The decree was repealed in 2017, and became ineffective in 2018, but many IKSZTs are still working on the municipal level.


Public funding

As the concept of youth work as such is rarely specified in youth policy frameworks, no earmarked fundings can be identified, and thus no budgetary allocations can be estimated.

Public funding frameworks can be found in sub-chapter 5.6 Supporting youth organisations.

According to the information provided by the predecessor of the Elisabeth Youth Fund [(Erzsébet Ifjúsági Alap) hereinafter referred to as EYF], the New Generation Centre Public Ltd. in 2019, the role of the Bethlen Gábor Fund (Bethlen Gábor Alapkezelő) can additionally be mentioned. The Fund supports youth work and connections of young people in the Carpathian Basin, in line with the national strategic goals and objectives. The Fund was created to centralise and unify the aid policy for Hungarians abroad. The management of funds is performed by the Bethlen Gábor Fund Management Ltd.

Its tender ('Pályázati kiírás') for supporting youth and scouting communities has a budget of HUF 250 000 000 (around EUR 700 thousand) in 2020.

EU sources

Besides public funding, EU sources are also relevant in operating youth work in Hungary. Contents of the Human Resource Development Operational Programme 1.2.3 project [Complex Youth Developments – New Generation Reloaded (EFOP-1.2.3-VEKOP/15 - Komplex ifjúsági fejlesztések – Új Nemzedék Újratöltve)] are highly related to youth work. The projects are administered by the Elisabeth Youth Fund (Erzsébet Ifjúsági Alap). One of the most relevant projects under this framework is a project to support the development of local youth strategies. According to the information provided in 2021, the Department for Youth Affairs supported 33 out of the 46 tenders. Cooperation with the supported municipalities and local experts has started in 2021.

The other funding opportunities directly referring to youth work are related to Erasmus+ Youth and are administered by the Youth Unit of Tempus Public Foundation

HRDOP-1.2.12-17-2017-00006, entitled 'The Camp Connects – Elizabeth Camps' (EFOP-1.2.12-17-2017-00006 A Tábor összeköt – Erzsébet Táborok) is aimed at a more inclusive nature of Elizabeth Camps. The project contributes to the inclusion and the development of social competences of disadvantaged students and students with disabilities.


Established ways of cooperation administered by public authorities are mainly related to EYF. Conferences organised by the EYF (Erzsébet Ifjúsági Alap), and the networking efforts of the Youth Unit of Tempus Public Foundation can be mentioned.

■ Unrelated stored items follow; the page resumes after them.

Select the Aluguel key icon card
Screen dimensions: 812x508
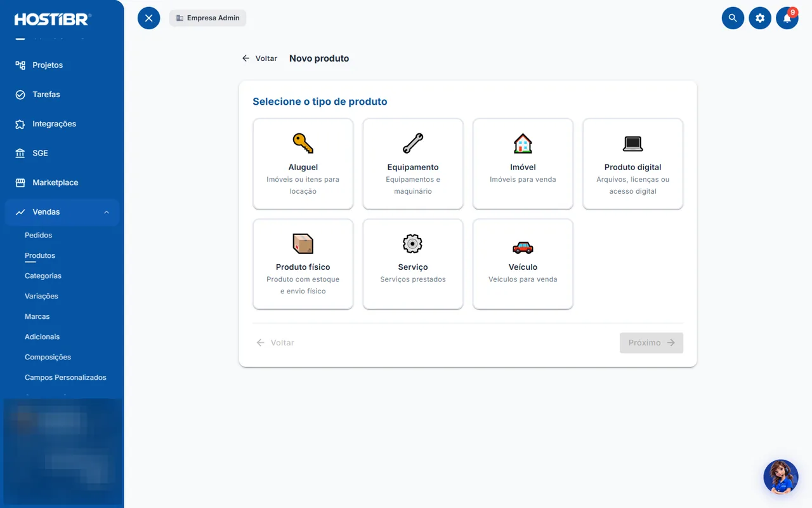[303, 164]
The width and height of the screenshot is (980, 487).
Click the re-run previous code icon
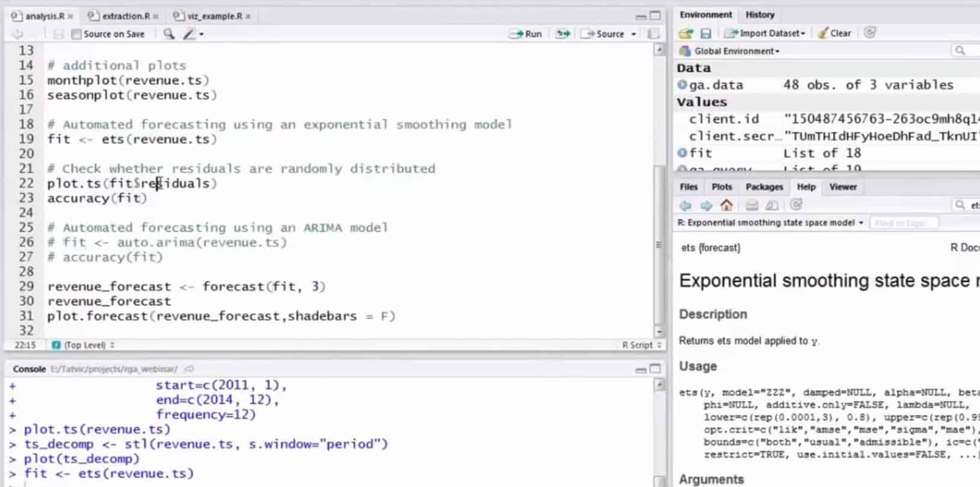(562, 34)
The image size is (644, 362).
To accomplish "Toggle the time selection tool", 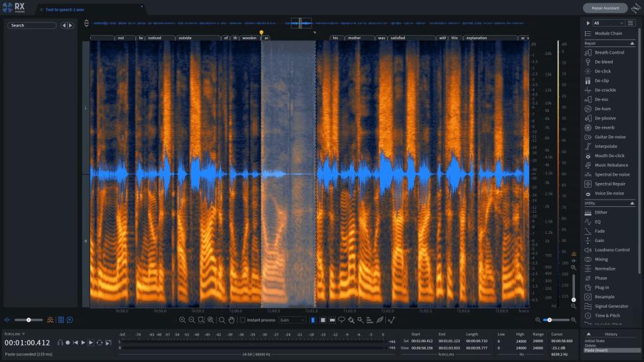I will pos(313,320).
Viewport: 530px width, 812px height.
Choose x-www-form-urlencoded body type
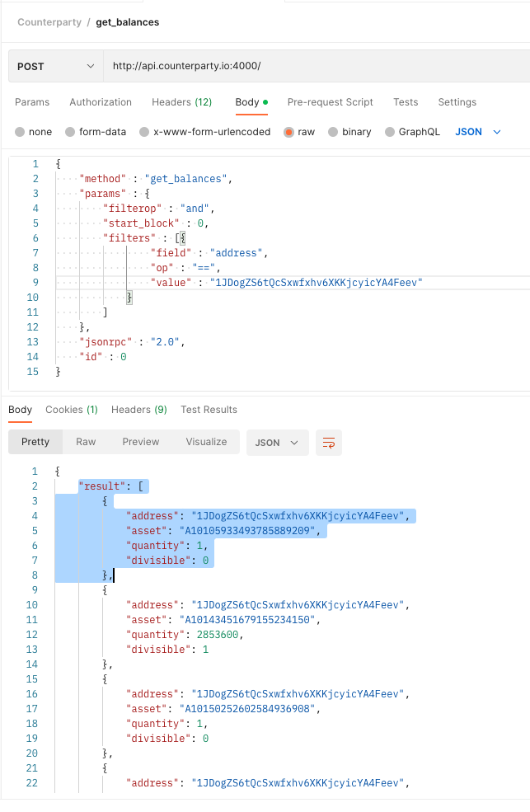pyautogui.click(x=144, y=132)
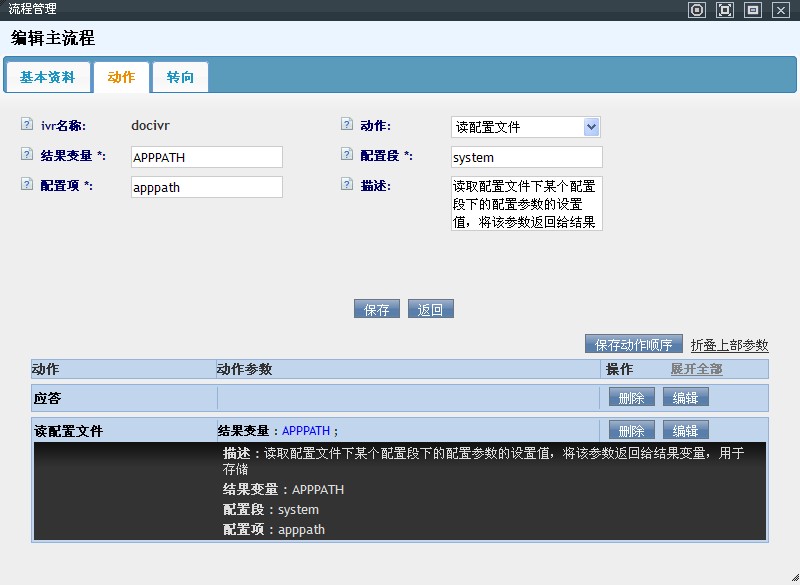Screen dimensions: 800x585
Task: Click 保存动作顺序 button
Action: pyautogui.click(x=634, y=344)
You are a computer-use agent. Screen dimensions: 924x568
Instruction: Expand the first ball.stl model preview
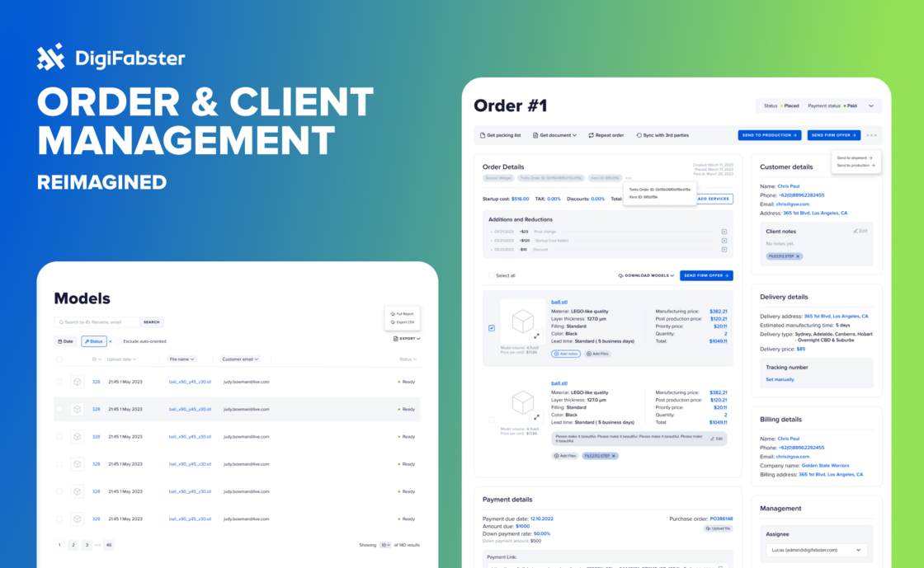535,336
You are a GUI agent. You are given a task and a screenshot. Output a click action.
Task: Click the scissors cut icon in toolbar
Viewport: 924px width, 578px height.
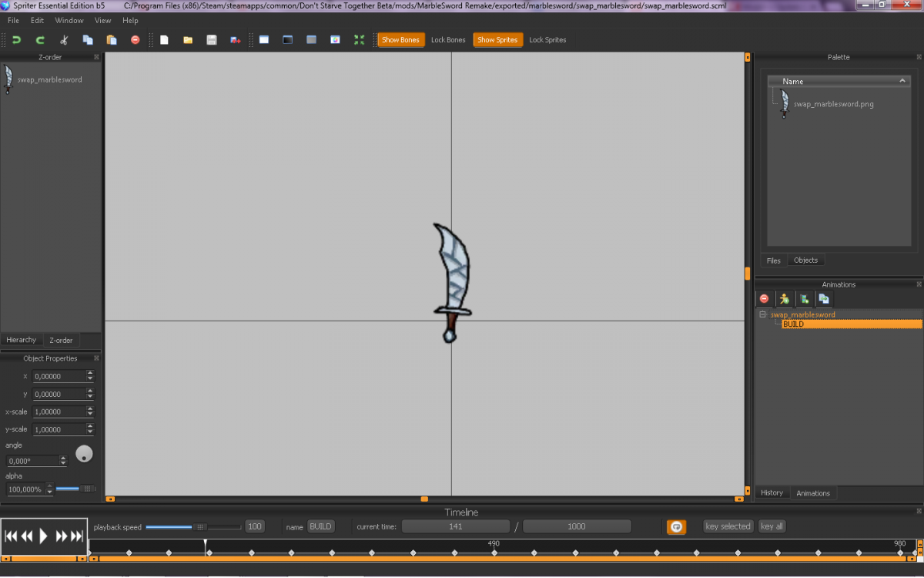(x=64, y=40)
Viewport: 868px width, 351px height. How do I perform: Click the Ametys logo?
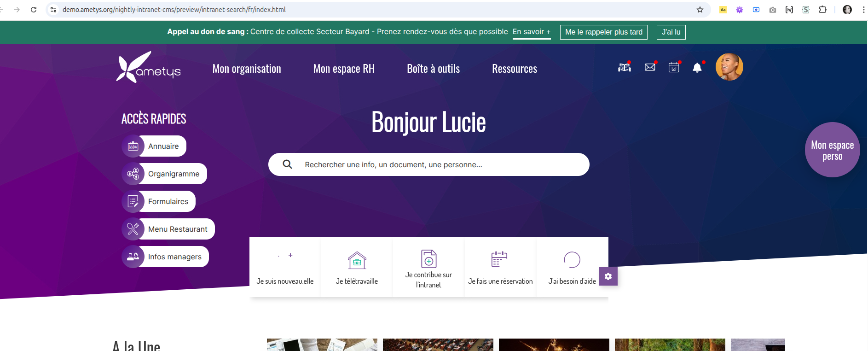click(148, 68)
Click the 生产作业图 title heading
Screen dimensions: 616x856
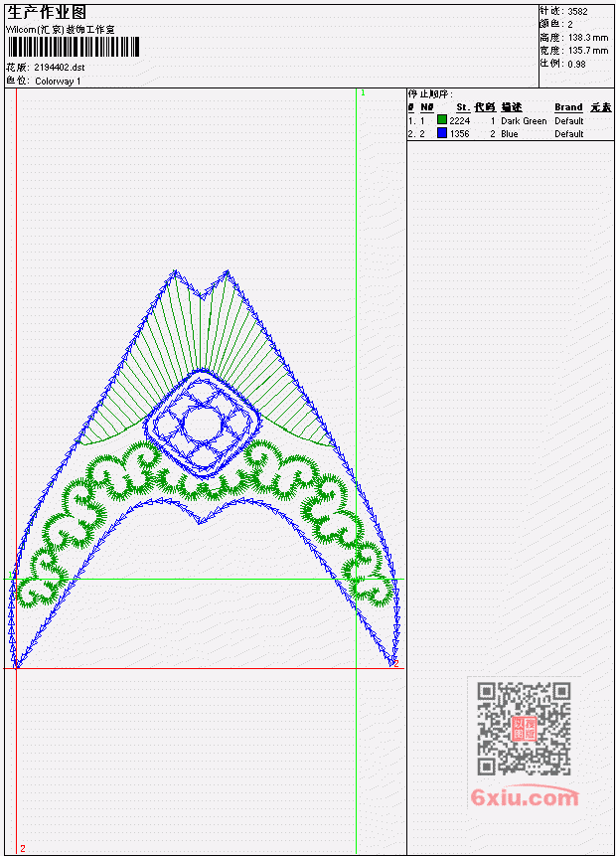point(47,12)
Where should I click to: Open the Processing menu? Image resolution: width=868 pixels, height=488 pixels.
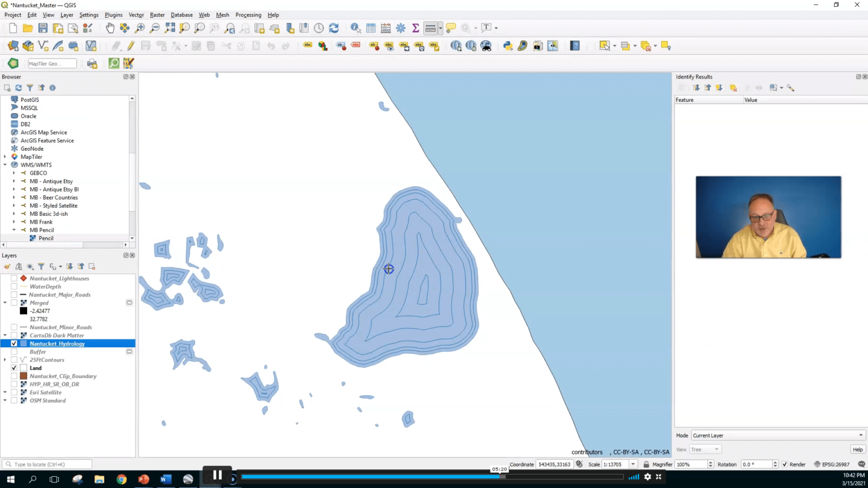(x=248, y=15)
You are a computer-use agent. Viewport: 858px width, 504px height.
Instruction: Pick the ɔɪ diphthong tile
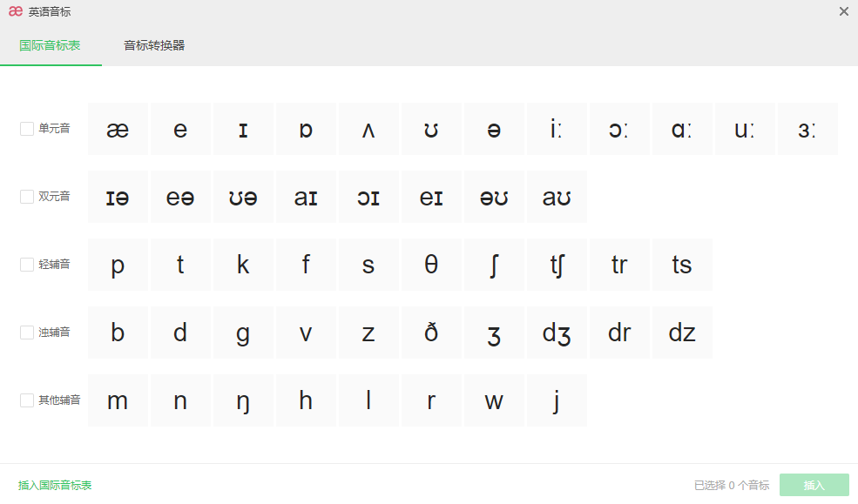(x=368, y=197)
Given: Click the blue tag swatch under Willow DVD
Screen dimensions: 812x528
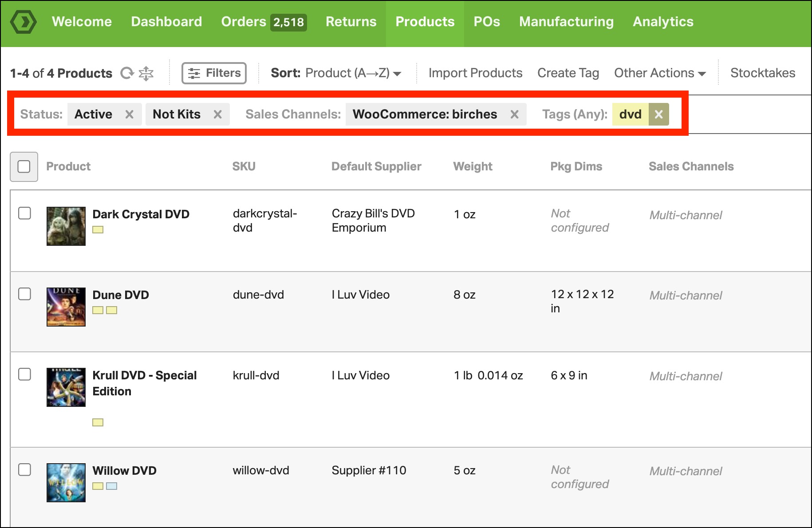Looking at the screenshot, I should point(112,486).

An example of this is the Hungarian implementation of the Europe Goes Local project, which established cooperation between youth experts, NGOs and youth researchers.

As described in sub-chapter 10.2 Administration and governance of youth work, EYF has organised a national conference on fostering sectoral and cross-sectoral cooperations in 2019, followed by regional project-generating workshops and a closing conference.